According to Simon Laroche, president of Kraft Heinz Canada, these investments, allows the company to keep all the production for the Canadian market in Canada.

For example, he said 90 per cent of the Heinz ketchup sold in Canada is made in the country — and made from Canadian tomatoes, mostly from Leamington, Ont. — but the company has to import from the United States to satisfy demand during peaks in the summer.

With the new investment, Laroche said the company will be able to make “100 or 99-point-something” per cent of the ketchup needed in Canada in the next two to five years.

“Canadians love products made in Canada,” Laroche said. “The more we can make in Canada from our Canadian factory, that’s always a more efficient way to do it, and Canadian consumers love that.”

Kraft Heinz Canada said the funds will be used for upgrading and modernizing the Mount Royal facility, which employs more than half of the company’s 2,000 employees in Canada. The facility, which houses the Canadian subsidiary’s main operations, produces brands such as Kraft Dinner, Philadelphia Cream Cheese and Kraft Peanut Butter.

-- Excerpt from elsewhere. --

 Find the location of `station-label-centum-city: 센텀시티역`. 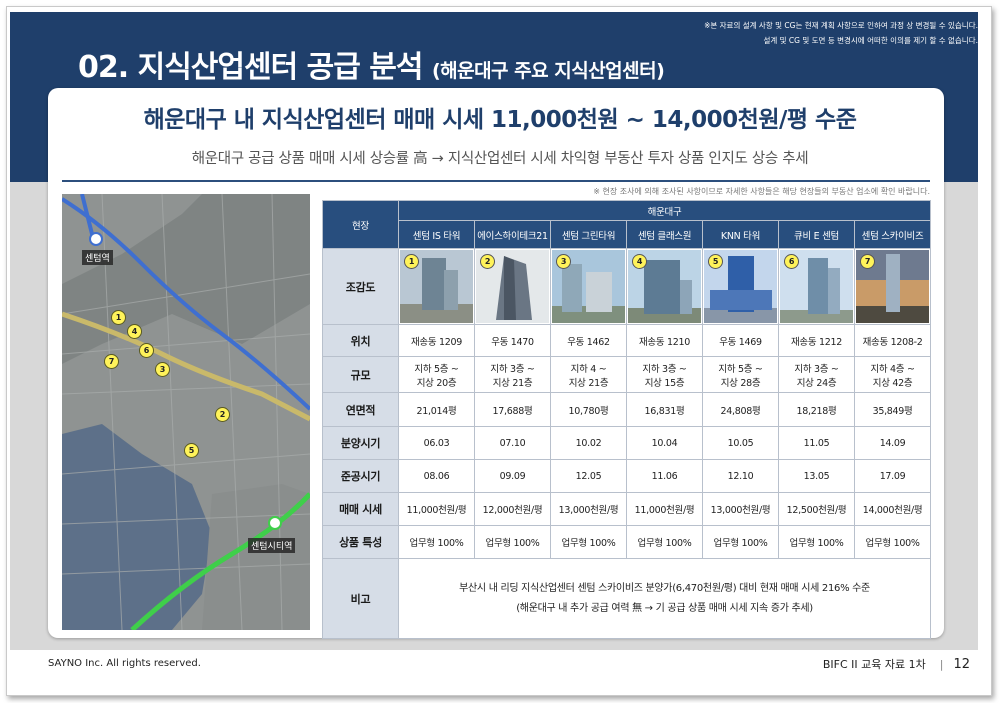

station-label-centum-city: 센텀시티역 is located at coordinates (272, 546).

Laroche said the factory is the company’s most complex in the world and has 41 different lines.

Laroche said there are also logistic costs when importing products and U.S. factories have other markets to support, making it more complicated to get what Canadians need.

He also said U.S. tariffs and the growing sentiment to buy Canadian had the company come up with campaigns and commercials to show its products were produced here.

“A lot of Canadians thought that our products were being imported and people didn’t know that 75 per cent of what we sell in Canada is made in Canada,” he said.